Data to use ->

********************

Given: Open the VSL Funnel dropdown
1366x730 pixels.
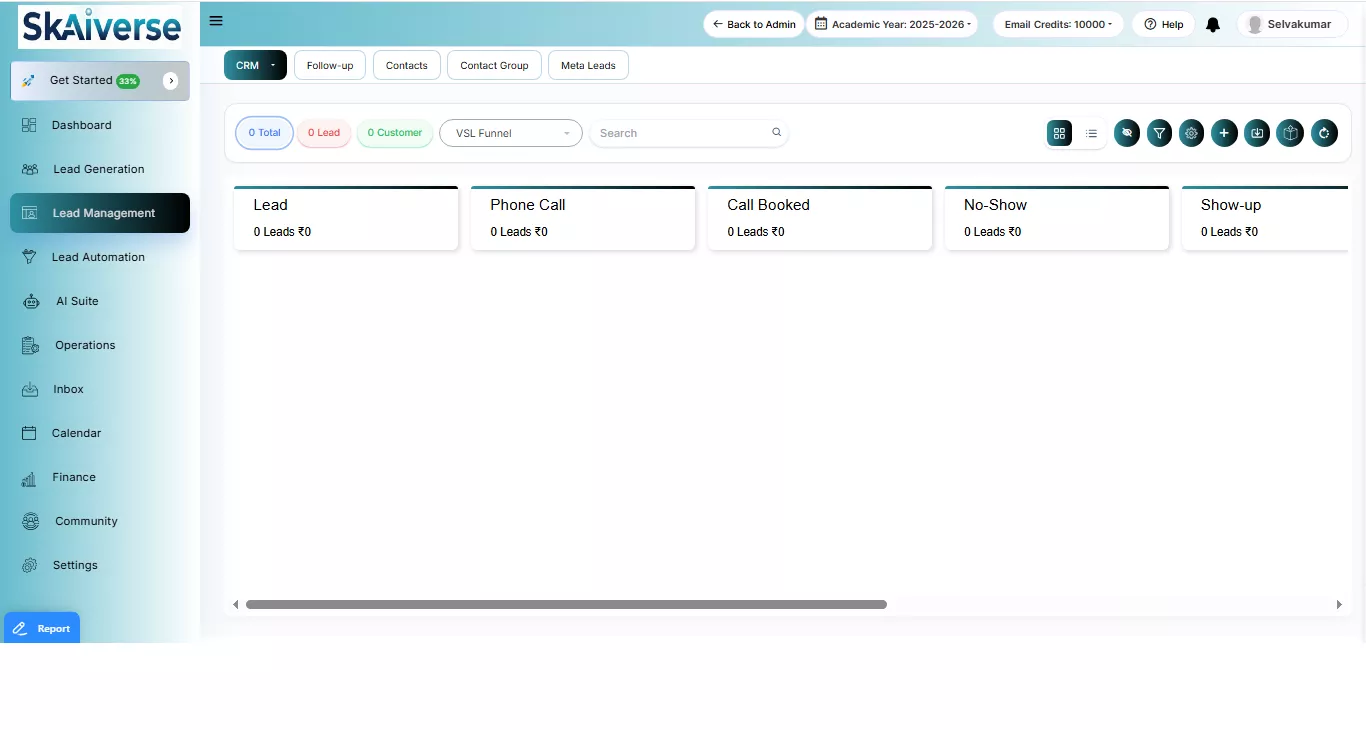Looking at the screenshot, I should click(x=511, y=133).
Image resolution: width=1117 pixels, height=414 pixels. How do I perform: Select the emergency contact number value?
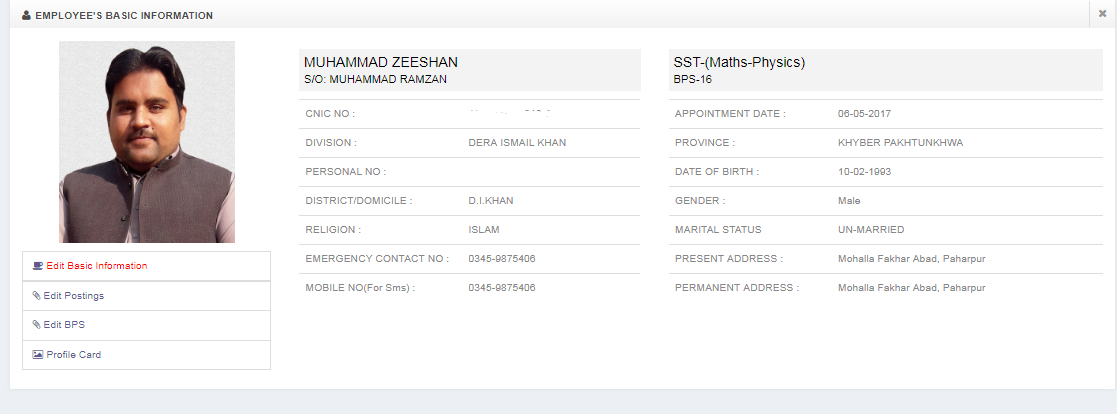pos(502,259)
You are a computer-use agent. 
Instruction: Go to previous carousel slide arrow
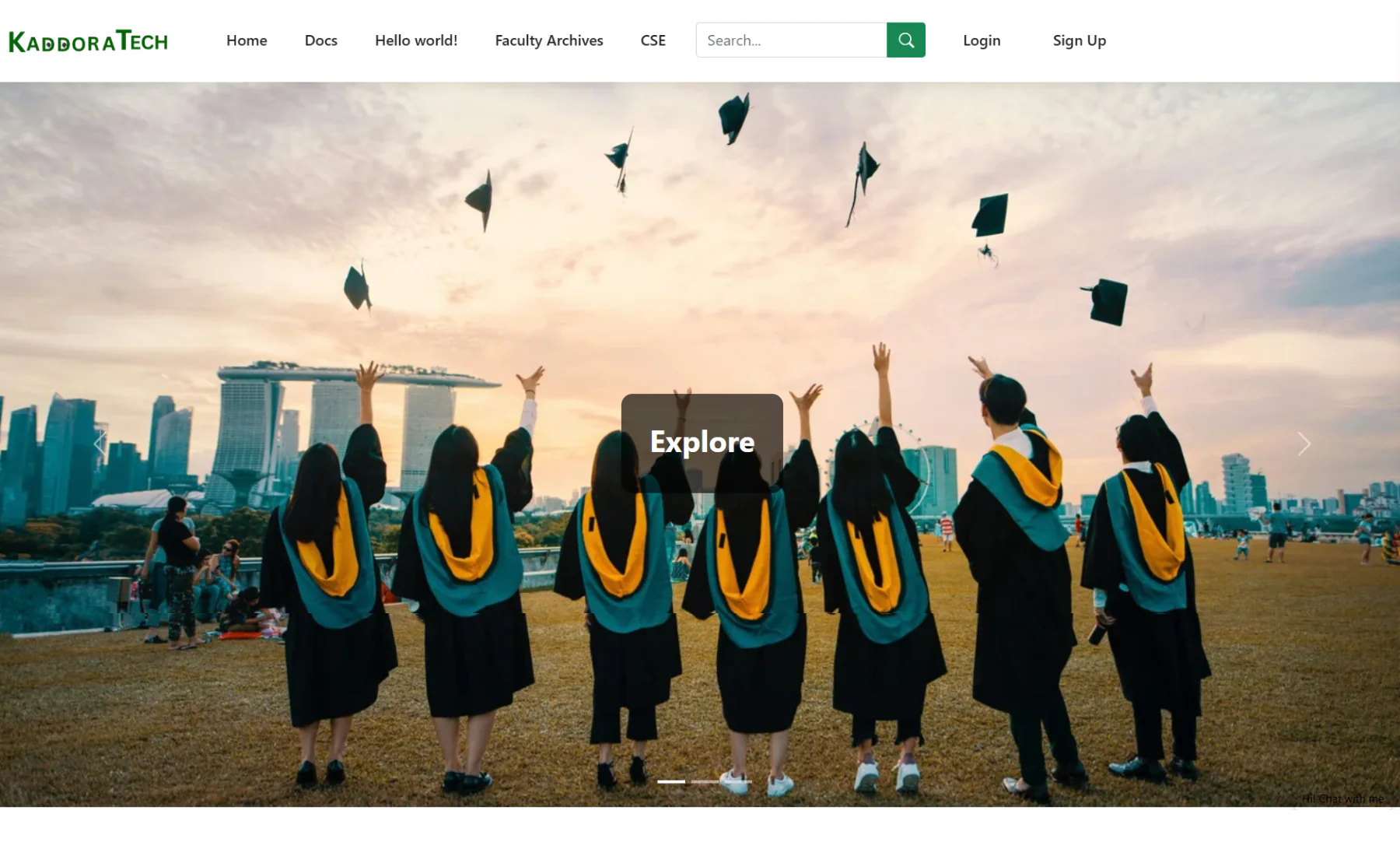coord(100,444)
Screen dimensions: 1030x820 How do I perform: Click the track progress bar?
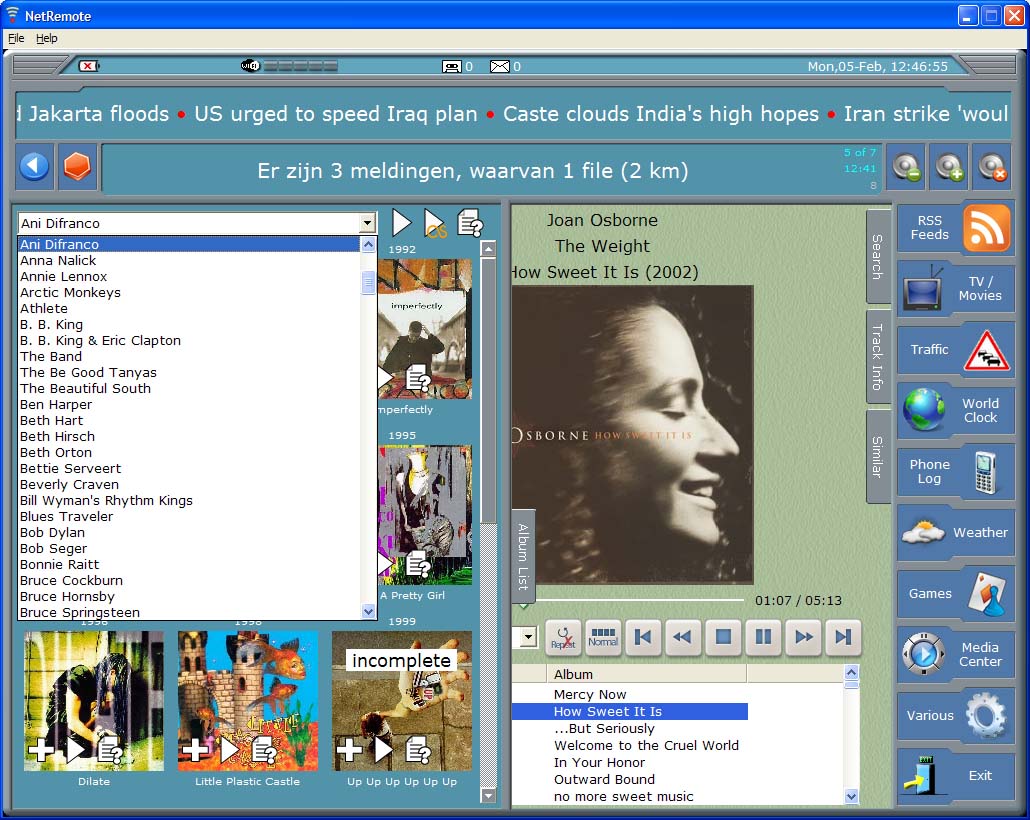tap(640, 600)
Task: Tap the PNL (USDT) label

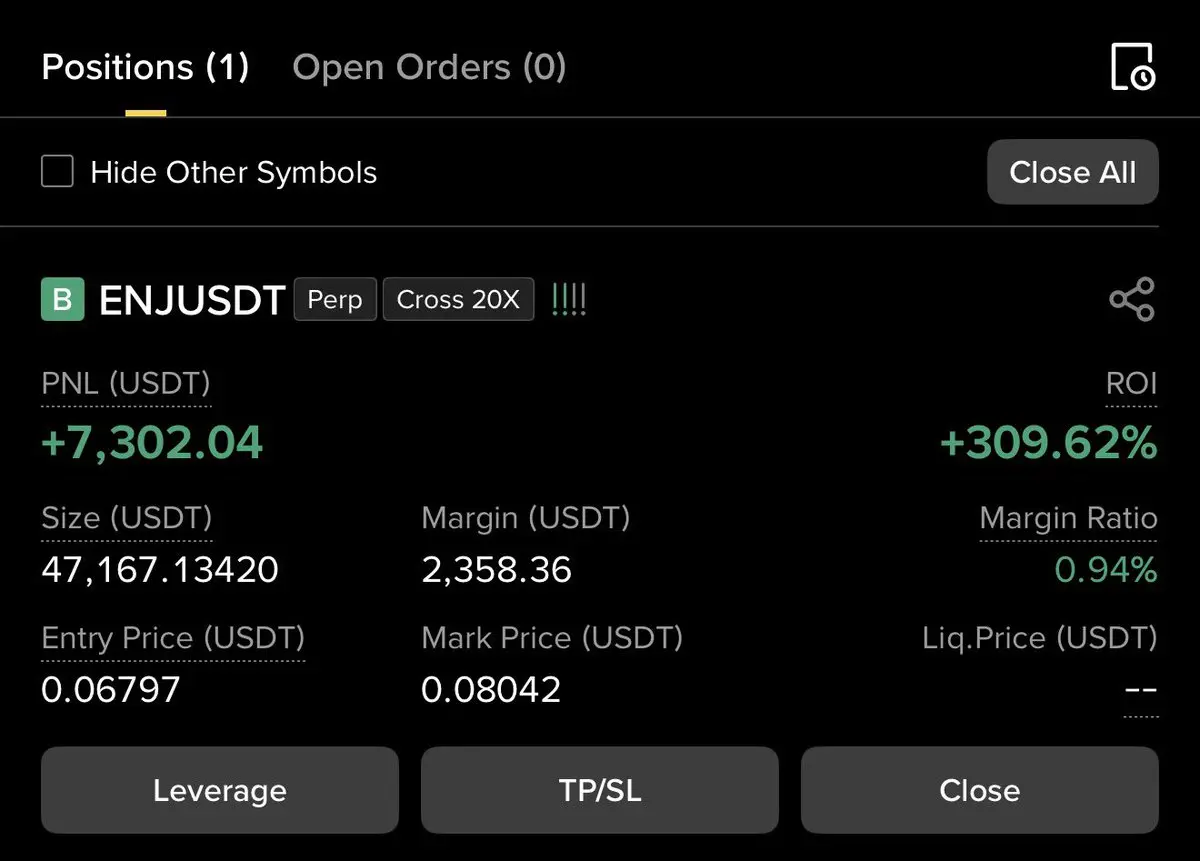Action: click(126, 384)
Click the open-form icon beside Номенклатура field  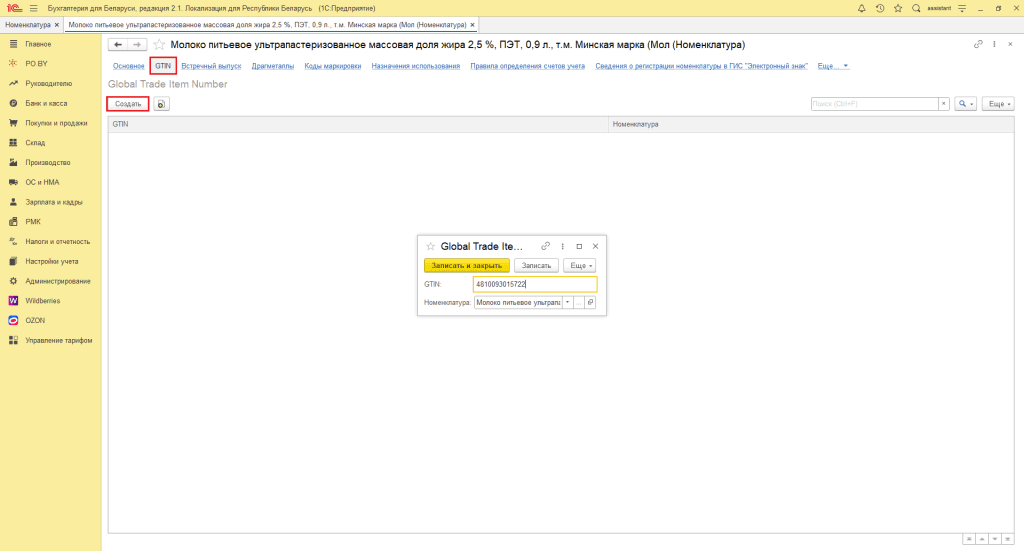590,301
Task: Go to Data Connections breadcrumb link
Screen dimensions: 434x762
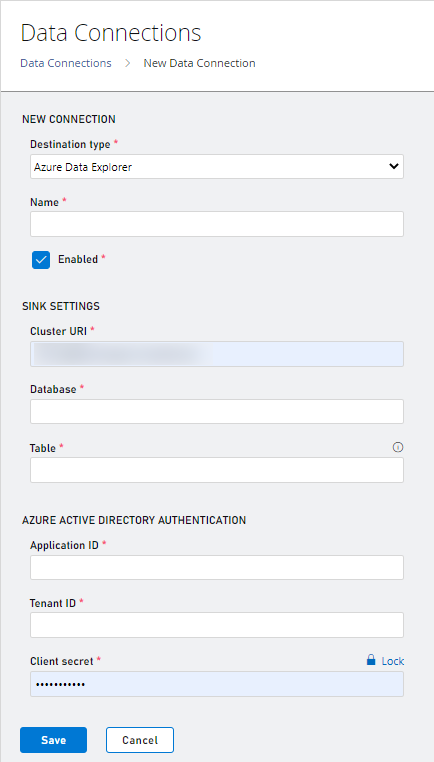Action: click(x=66, y=63)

********************

What to work on ->
All lines from the one containing "Task: Go to Data Connections breadcrumb link" to the end of the entries should appear in the output exactly as written, with no pictures.

Output below ->
Task: Go to Data Connections breadcrumb link
Screen dimensions: 434x762
Action: click(x=66, y=63)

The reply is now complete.